In terms of changing the egg Overexposed, I didn't set up the shot, the easter egg hunt eggs were in place before my arrival. I didn't want to be invasive and dislocate the eggs for another egg. LOL.. Although, I may give it another go with one of my eggs I painted that are at my house still from easter. I have one in mind that would lend to a more "artistically" pleasing looking egg. I must hold my ground in terms of the background though, I love the yellow bush behind it. Did you call it a forsythia? I'm not familar with it's proper name, I just like the background it gave me. Very bright and contrasty to a darker or more neutral foreground. 

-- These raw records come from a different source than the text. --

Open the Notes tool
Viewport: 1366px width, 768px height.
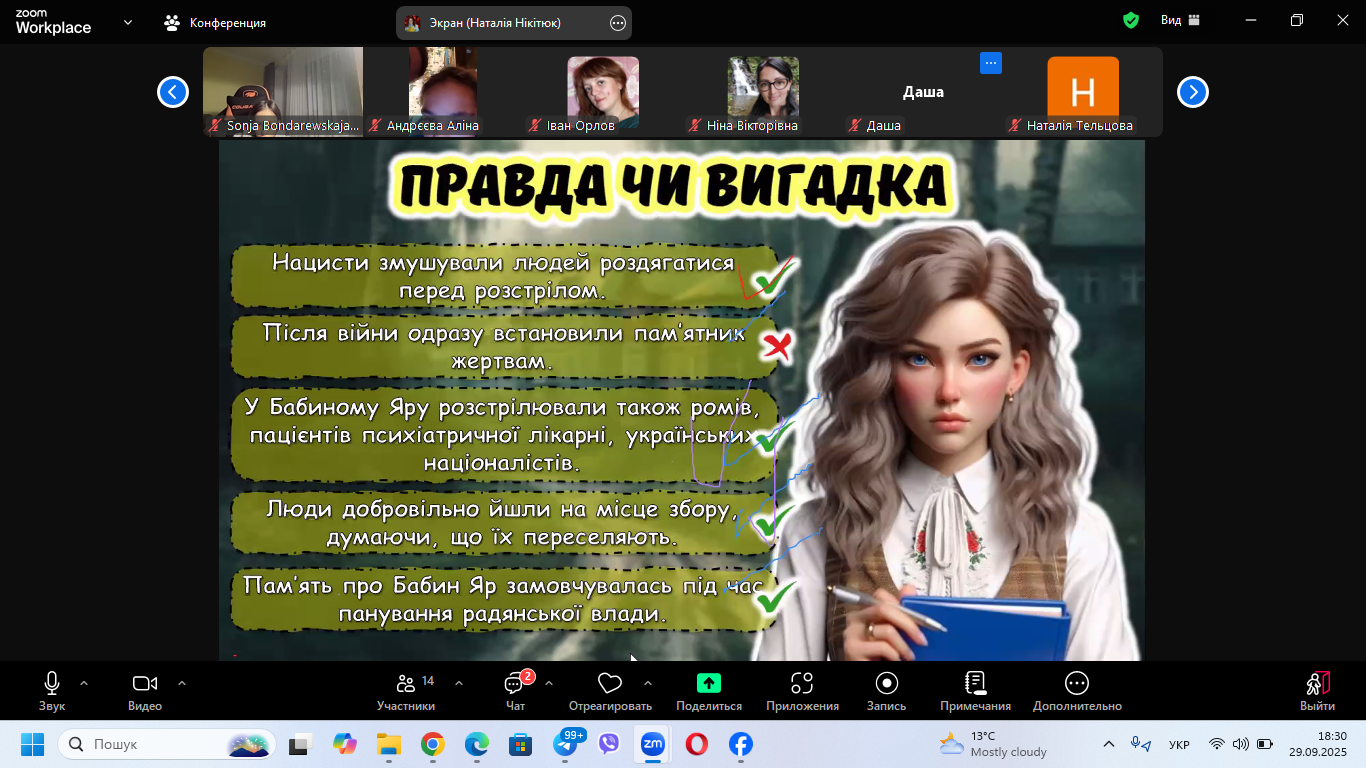pos(975,684)
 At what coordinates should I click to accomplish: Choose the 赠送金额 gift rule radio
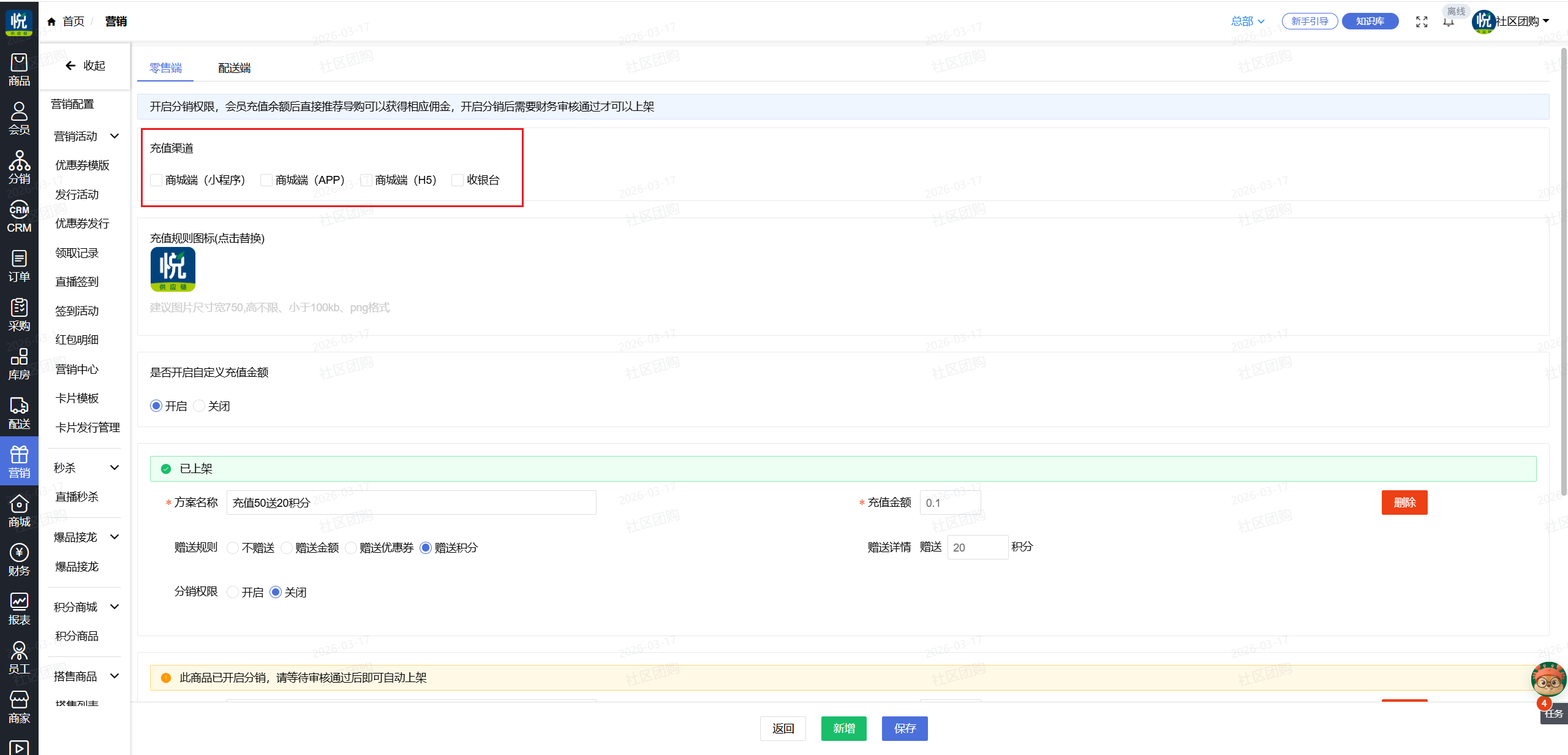[287, 548]
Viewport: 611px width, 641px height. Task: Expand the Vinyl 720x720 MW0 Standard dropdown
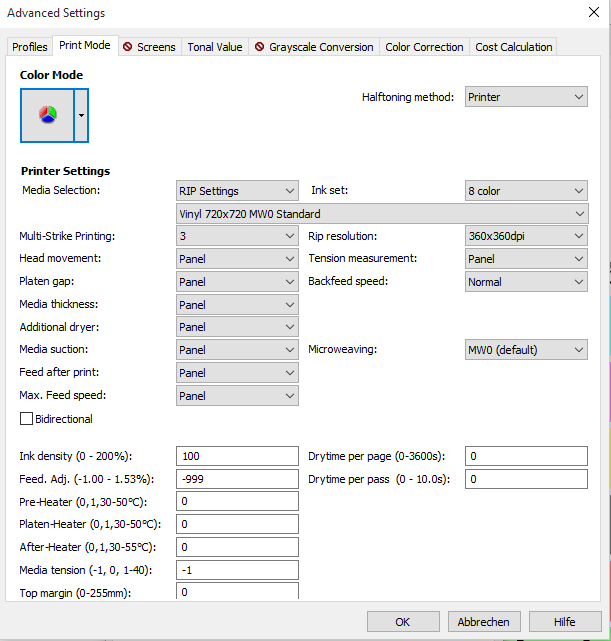click(381, 213)

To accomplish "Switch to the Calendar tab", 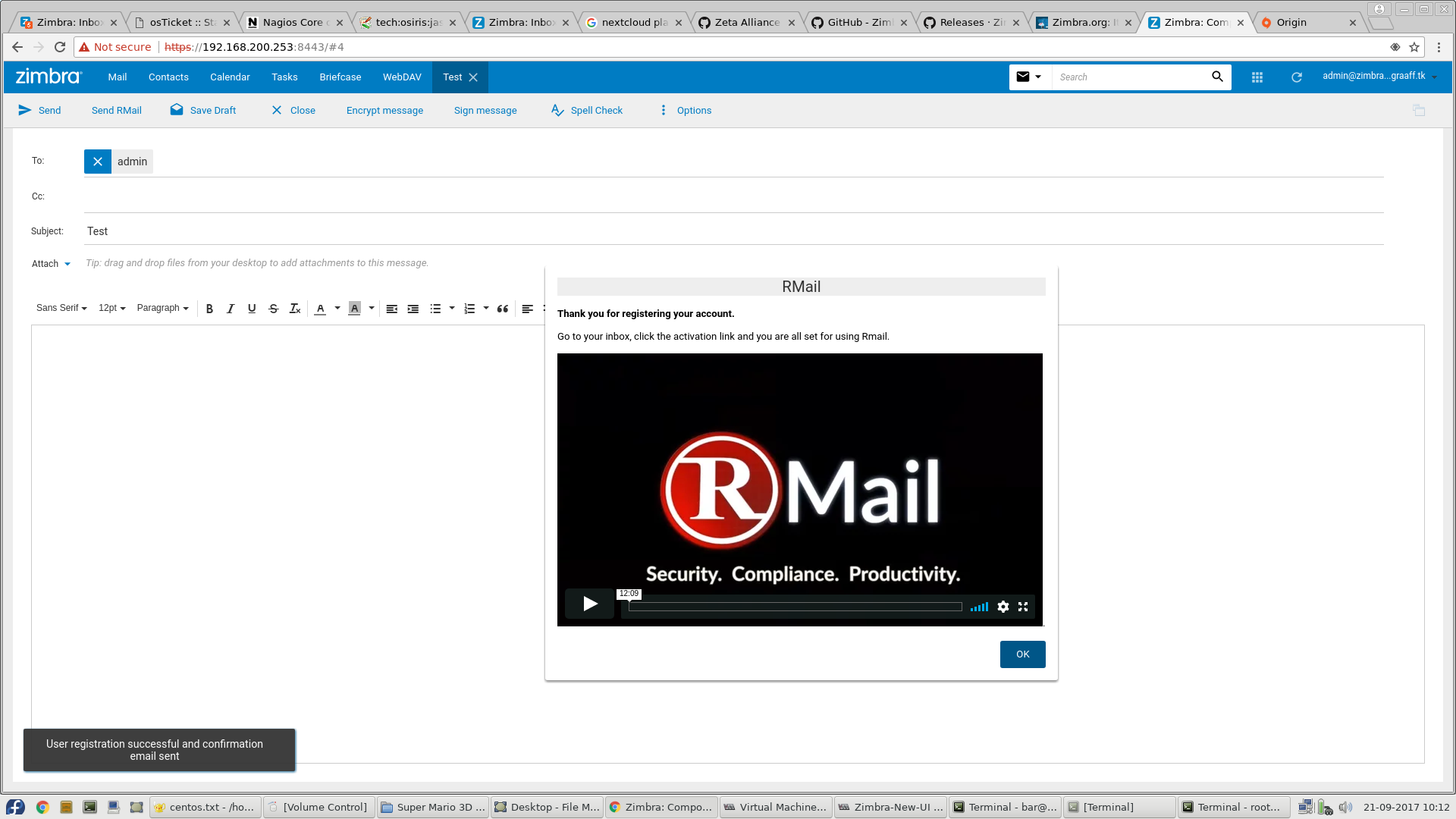I will point(230,77).
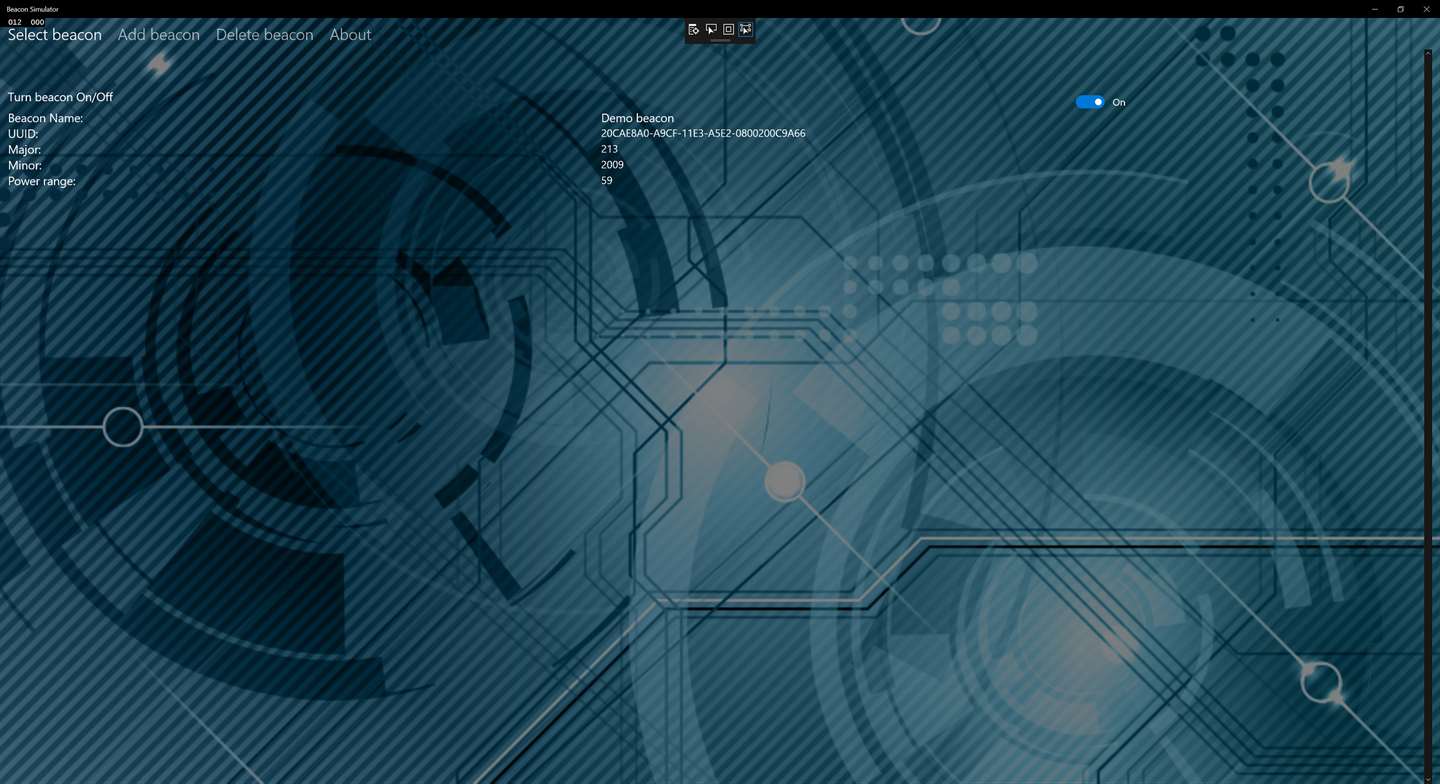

Thank you again for taking the time to help me and inspire me to achieve greater things.


----------



## mindfloodz (Apr 27, 2011)

Just for you OverExposed


----------



## Bynx (Apr 27, 2011)

This is what I meant by a tighter crop. The purple color of the eggs and the basket all tie together what is going on. Your crop has lost the meaning of the pic. Unless you saw the original you wouldnt know what was going on and what that purple thing was. It doesnt lend itself as a portrait shot since her face is mostly not visible so such a tight crop doesnt do it for me.


----------



## mindfloodz (Apr 27, 2011)

agreed.. Thank you for taking the time to give me an example. I like it better the way you did it!   It does tie together nicely. Is that cropped to 4x6?


----------



## Bynx (Apr 27, 2011)

I just cropped it visually, but it is very close to 4x6. Just a little bit wider or a little bit shorter (1/4" or so) would give exactly 4 x 6 proportions.


----------



## Over Exposed (Apr 27, 2011)

I like both edits actually


----------



## mindfloodz (May 5, 2011)

I like them both too, but I think I favor the edit Bynx did. It ties it all together really well.


----------



## Bgagnon127 (May 7, 2011)

I think the first one is really cute, I just did one similar of my daughter. I would crop it in an 8x10 aspect ratio to bring the size of the girl larger in the shot since she's the focal point. Also, if you had it to do over again any time the background doesn't add anything to the shot like the fence, use a lesser depth of field to blur it. Good job though.


----------